Participants might consider the following dimensions of inevitability:

– Authority and expertise: Predicting the future or reconstructing the past often requires rituals, experts, and authorized genres. What kinds of expertise is drawn upon in interpreting the inevitable? Who or what can make a prediction? How do these prognostications and post-factum assessments circulate in public space?

– Mediation and writing: Predictions can be mediated by objects and technologies, and by forms of writing, reading, and analysis. Auguries, regressions, weather forecasts — what technologies and literacies are mobilized to read the past or future?

– Prediction and failure: To utter “the writing was on the wall” offers a retrospective account for a seemingly inevitable outcome. But what about cases when the inevitable doesn’t happen? How do actors deal with interactional breakdowns, failed signs, or ambiguous results?

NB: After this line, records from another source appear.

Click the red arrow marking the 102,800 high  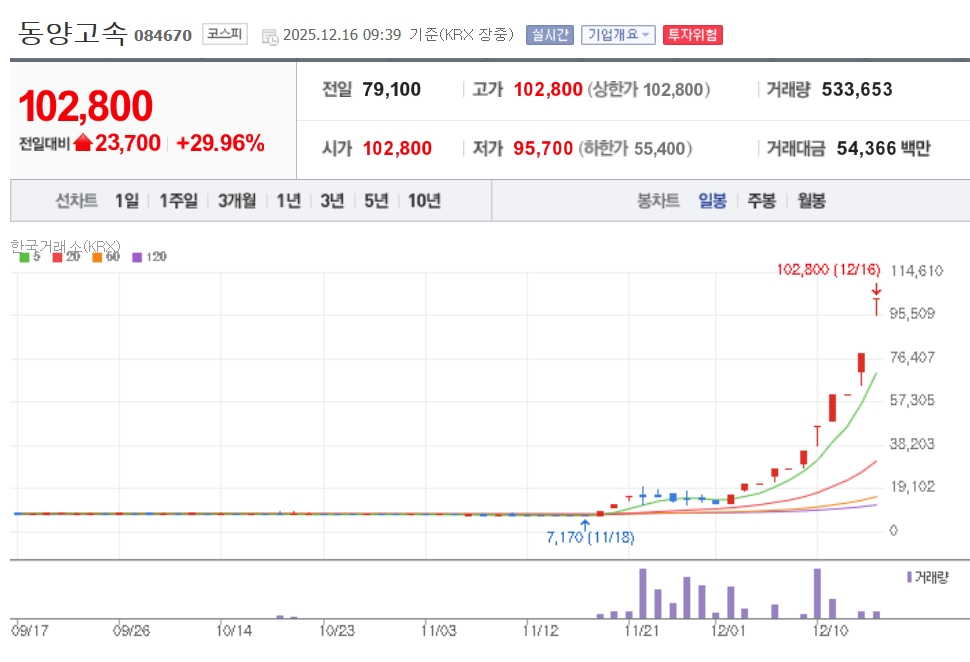click(876, 288)
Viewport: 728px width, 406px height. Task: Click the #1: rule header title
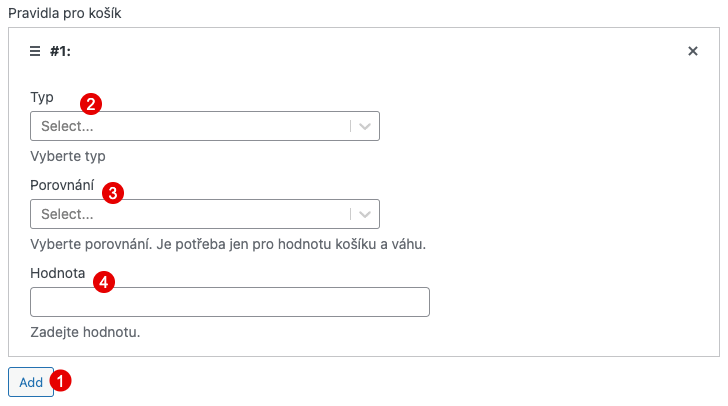point(60,51)
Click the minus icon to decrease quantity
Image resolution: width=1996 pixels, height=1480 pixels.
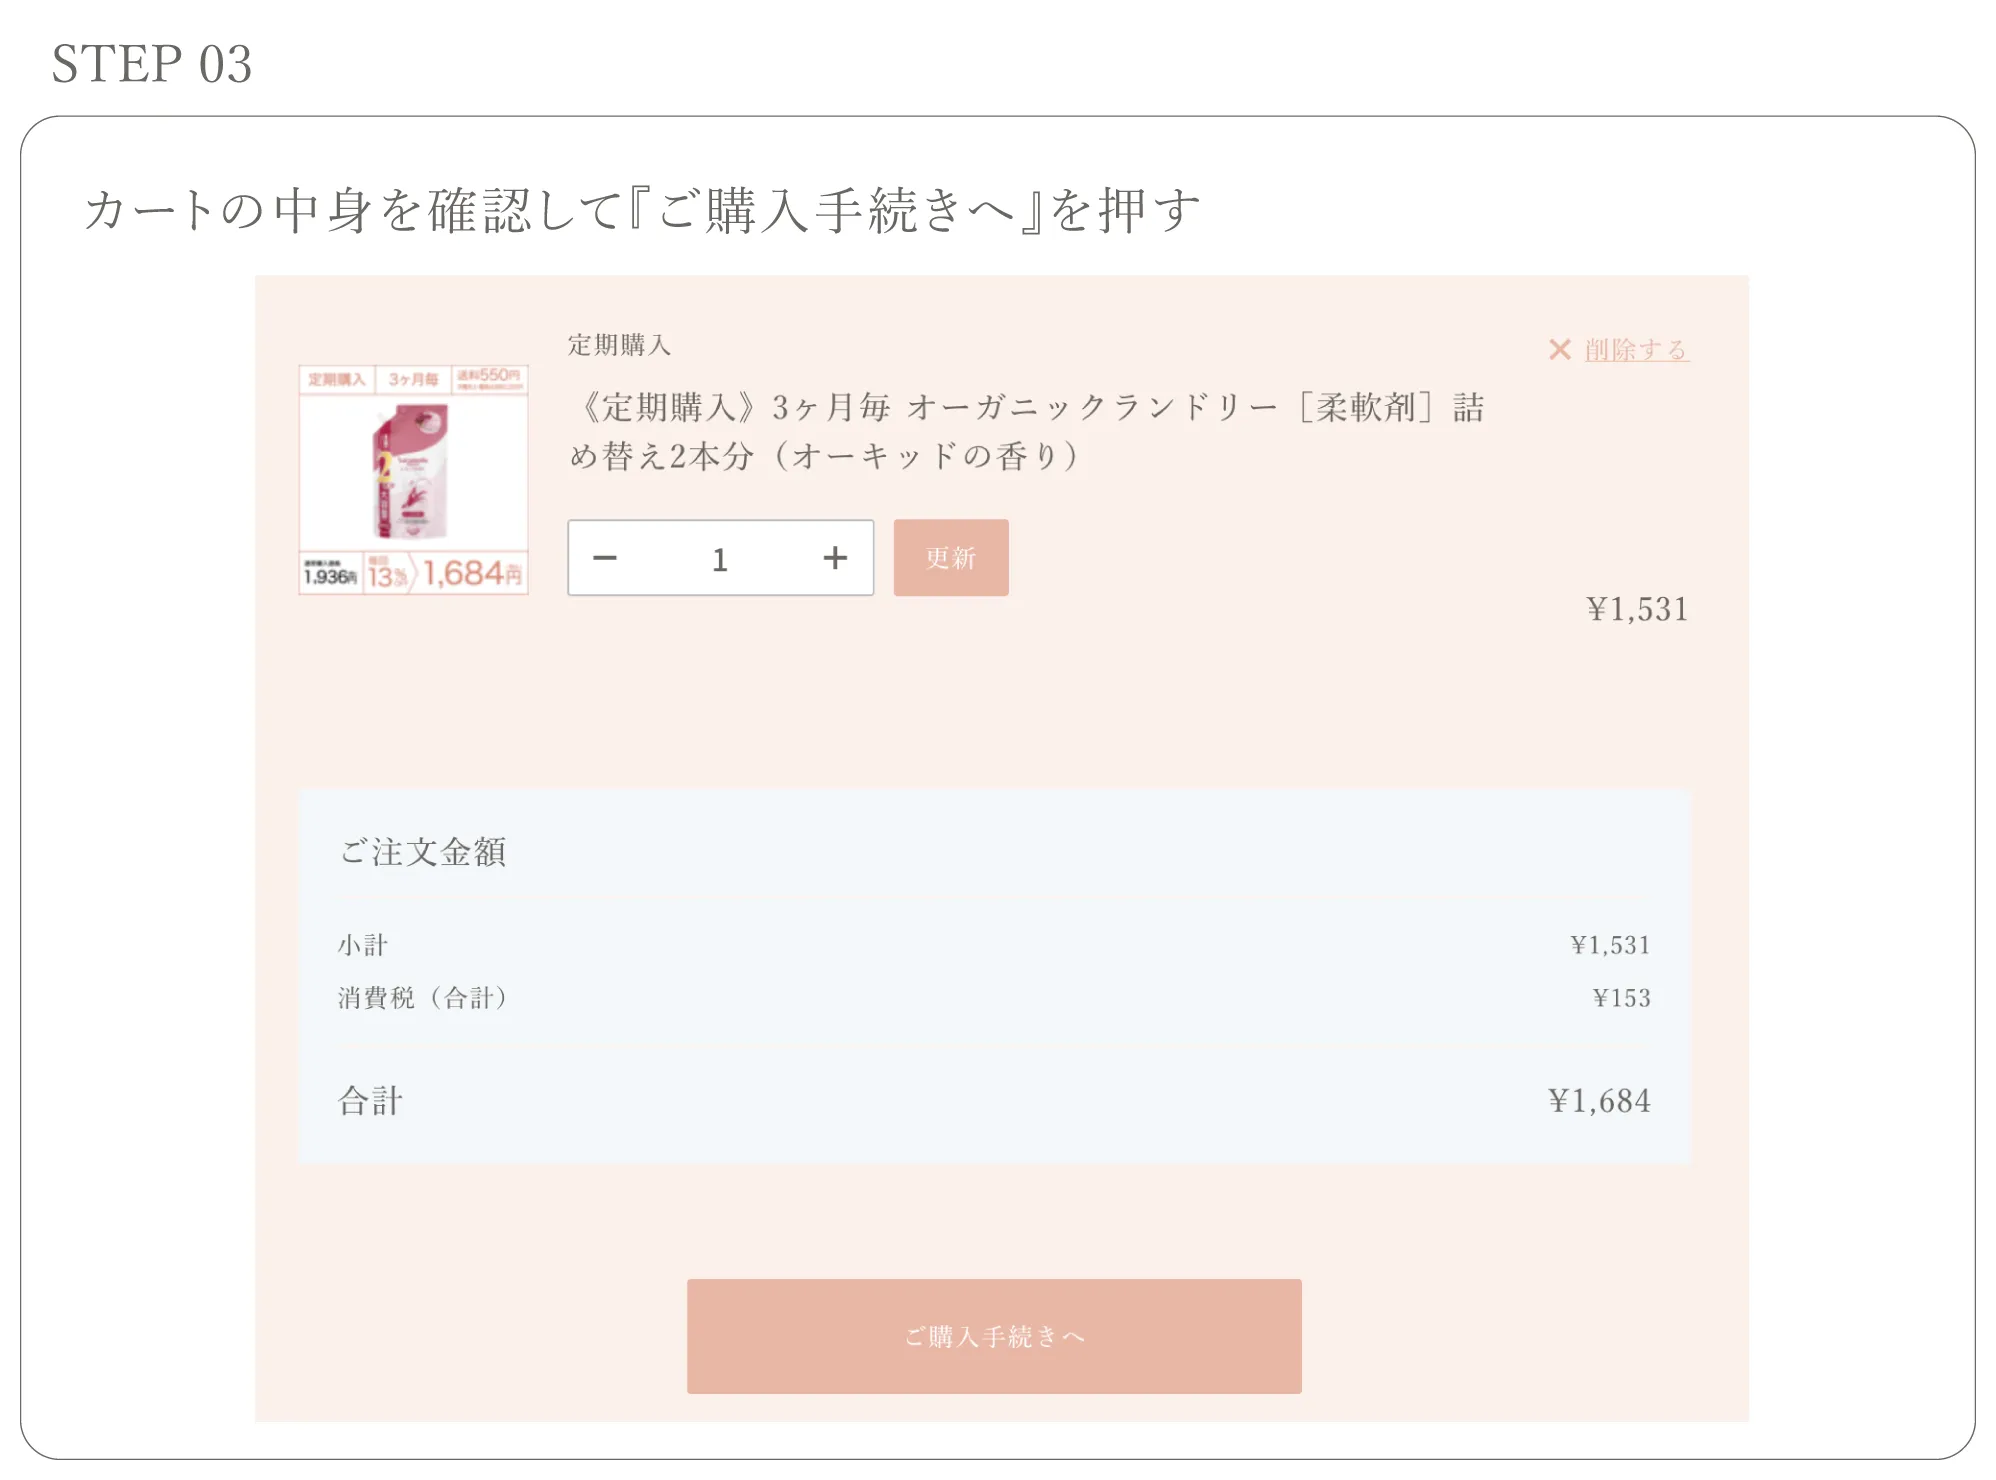click(605, 558)
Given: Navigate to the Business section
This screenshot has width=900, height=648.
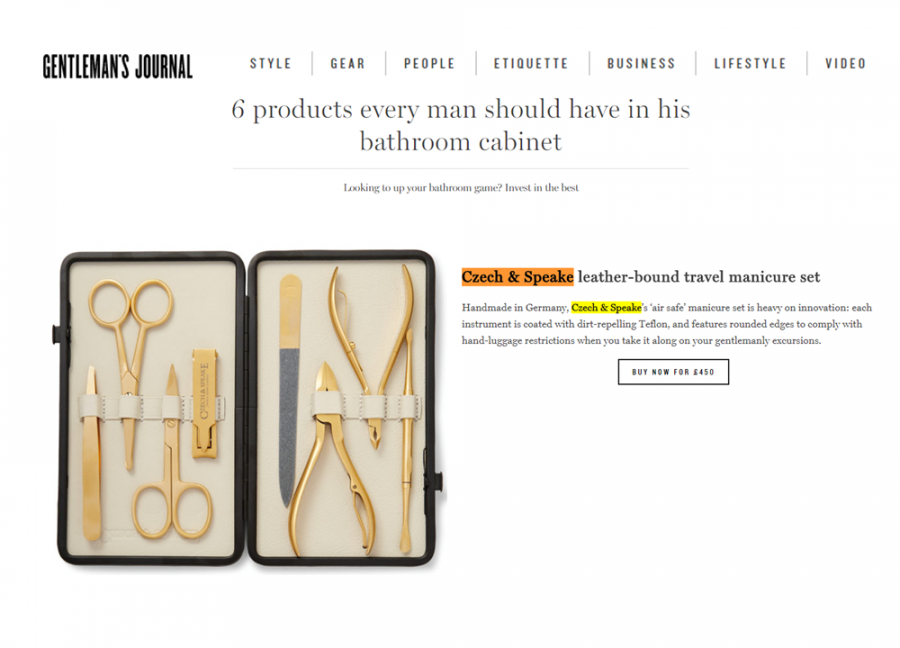Looking at the screenshot, I should [x=641, y=63].
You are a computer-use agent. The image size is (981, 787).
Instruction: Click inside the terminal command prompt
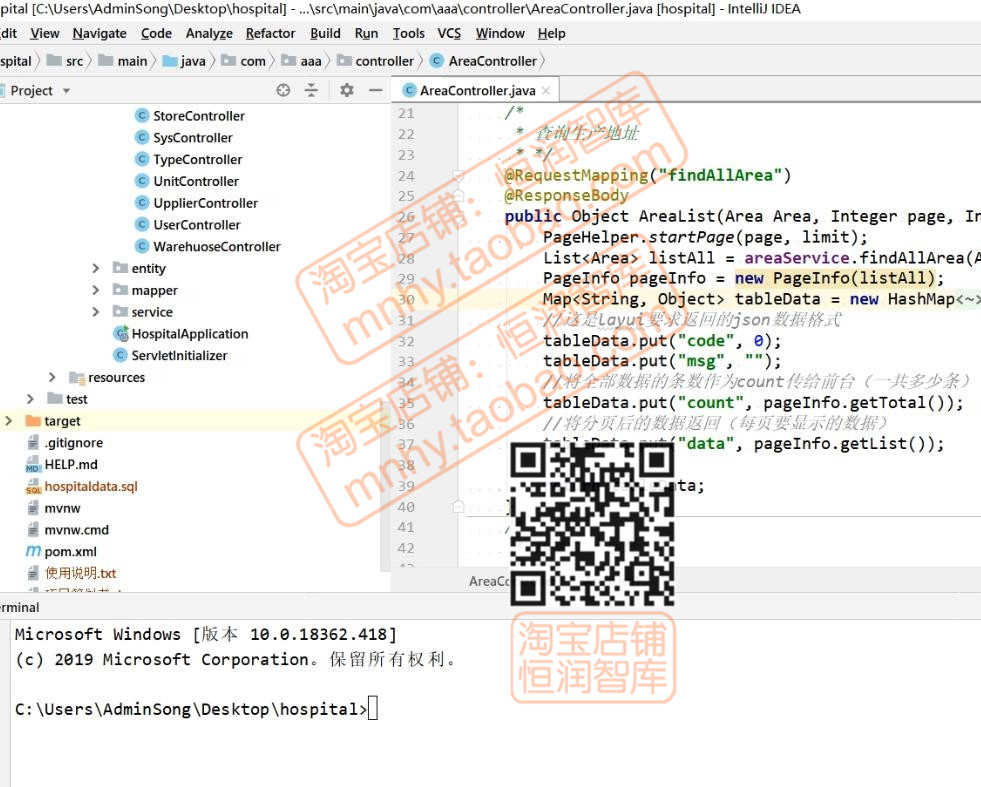tap(377, 708)
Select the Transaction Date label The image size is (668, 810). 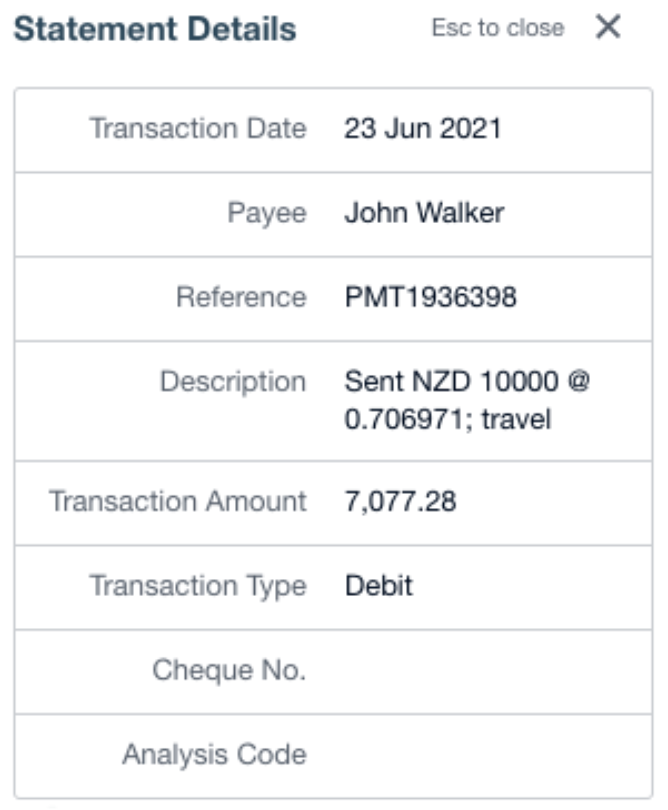click(198, 129)
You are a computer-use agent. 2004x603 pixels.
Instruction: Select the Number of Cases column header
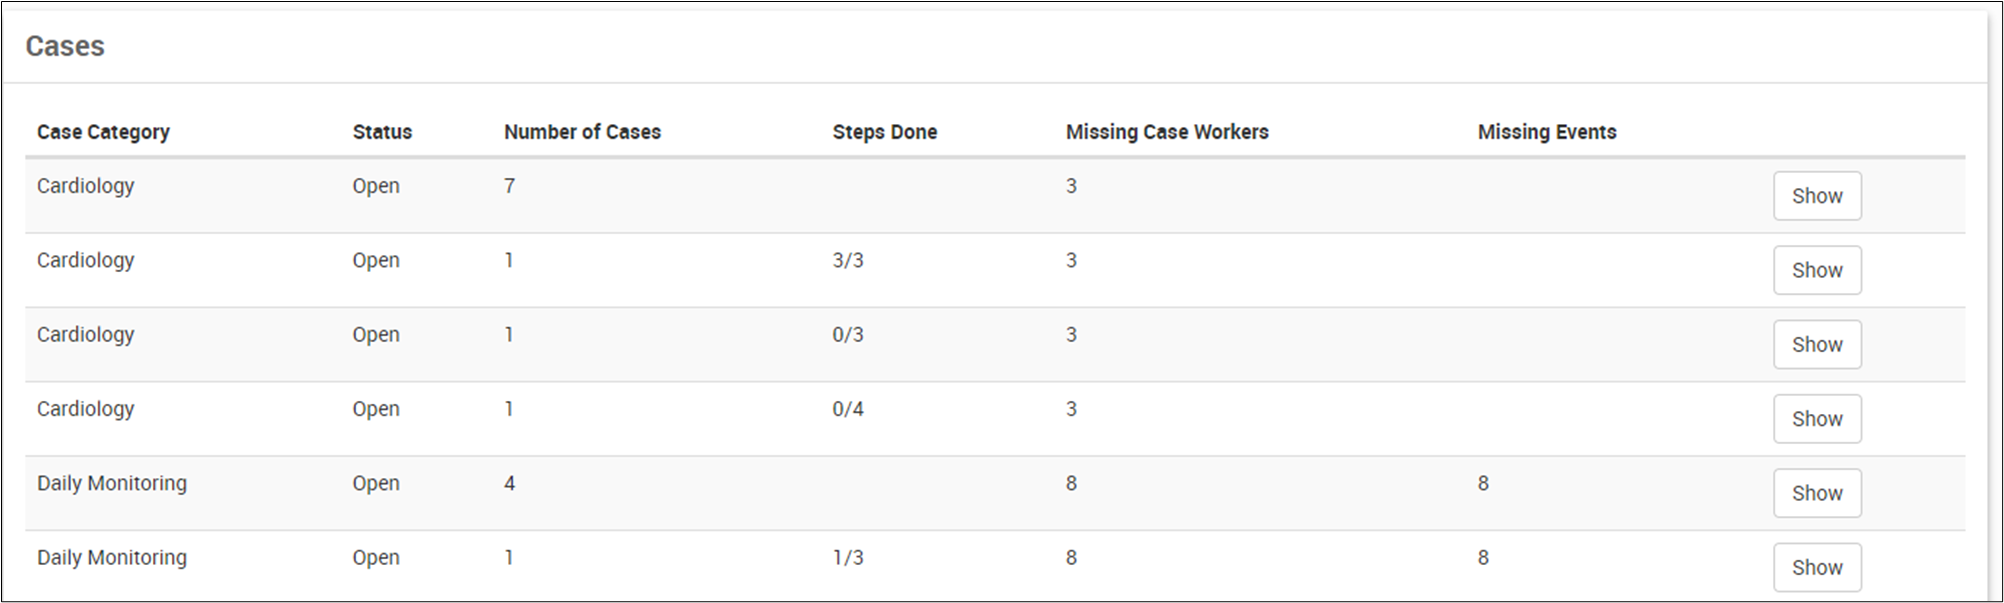(582, 132)
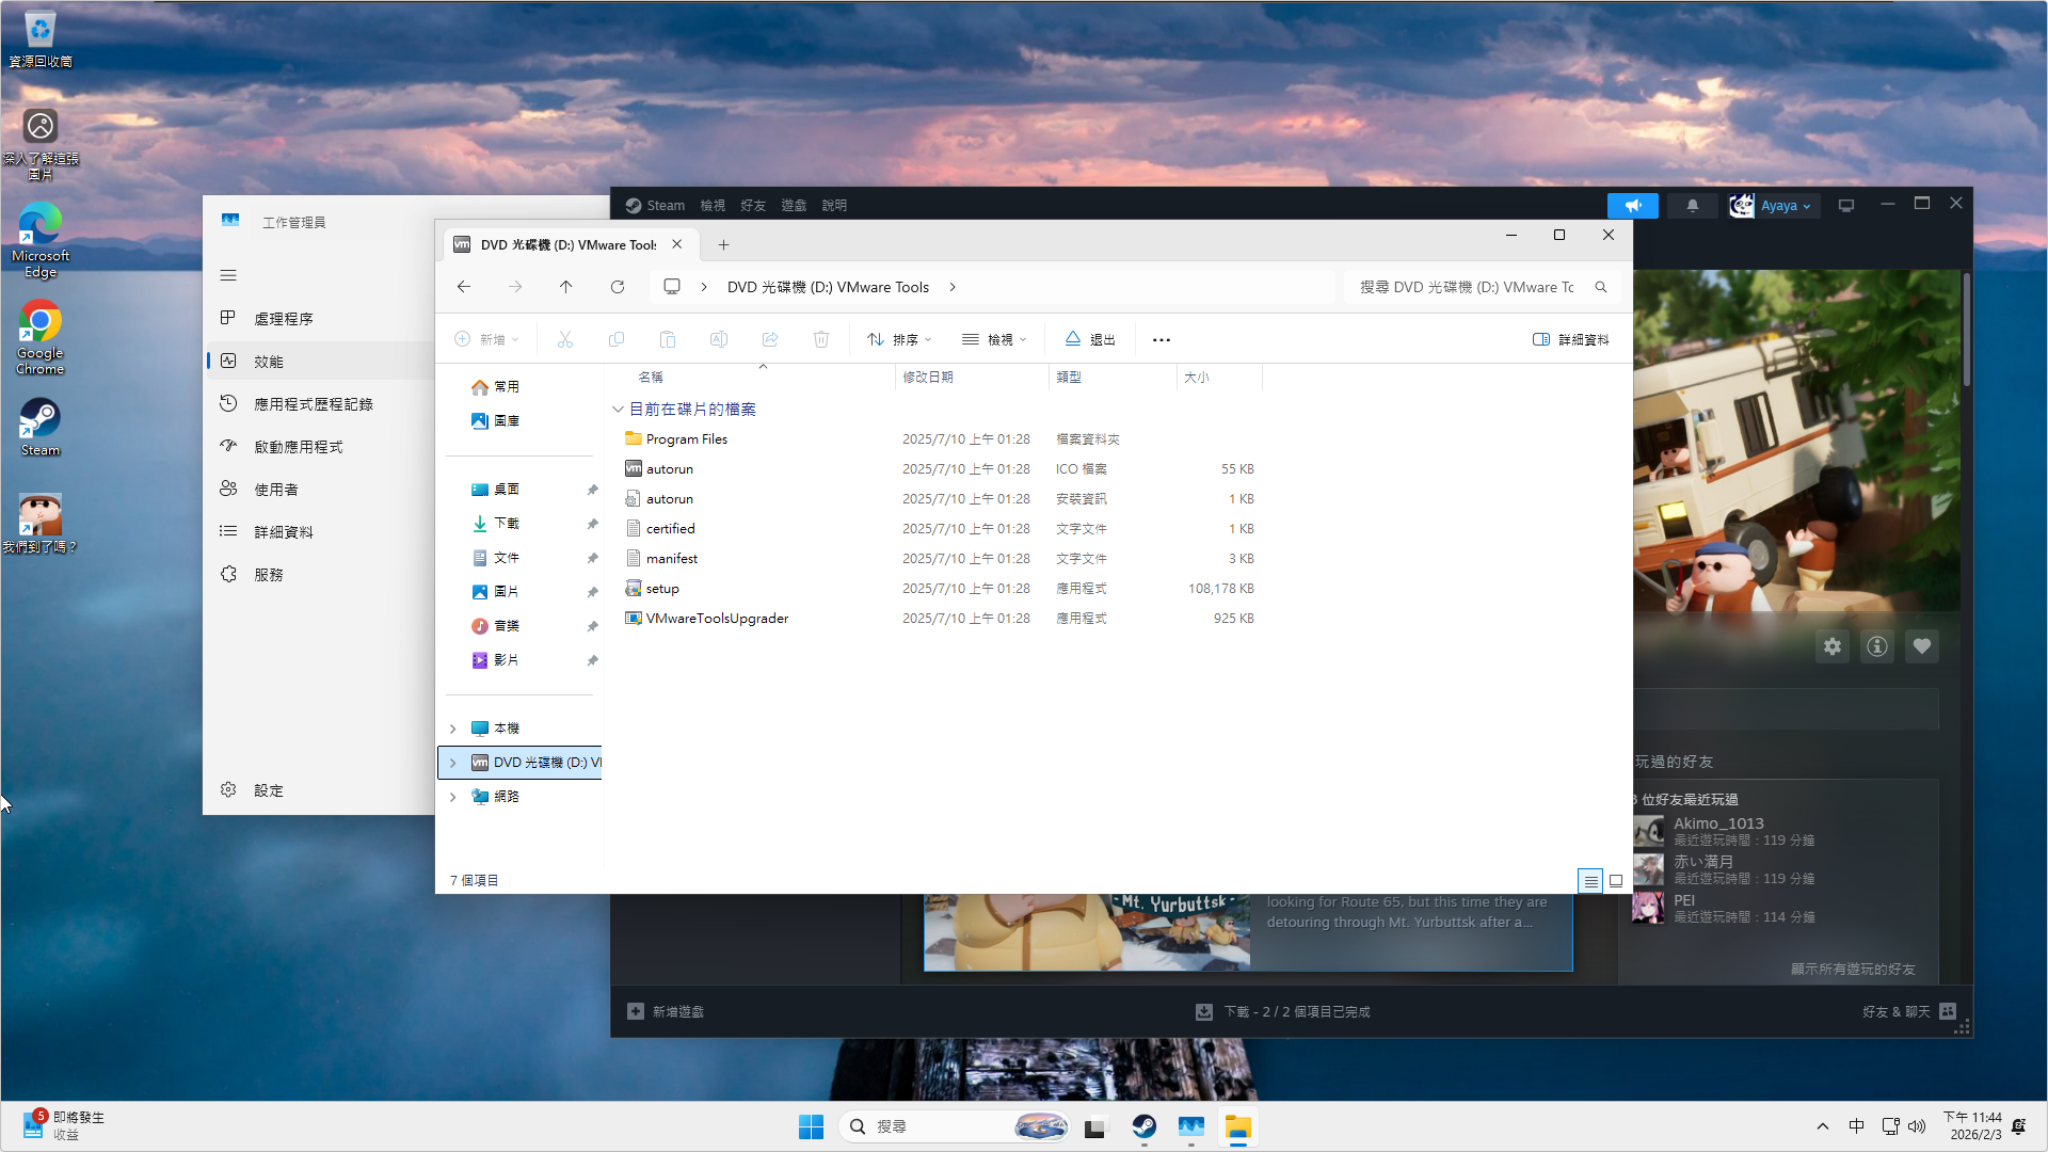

Any research topic addressing the spirit of the theme is welcome, but some might include:
–        Language change and shift
–        Language death
–        Scientific prediction and forecasting
–        Speech acts and performativity
–        Political speech
–        Religious language, divination, prophecy
–        Ritual semiosis and materiality
–        Entextualization and dialogism
–        Semiotics of temporality
–        Natural language processing

 

Students will have 15 minutes to present. To apply, submit a 250-word abstract to the link below. If abstracts are accepted, complete papers will be due by April 21. There is no registration fee for the conference. Transportation expenses for Chicago student presenters will be covered. Meals will be covered for all registered attendees.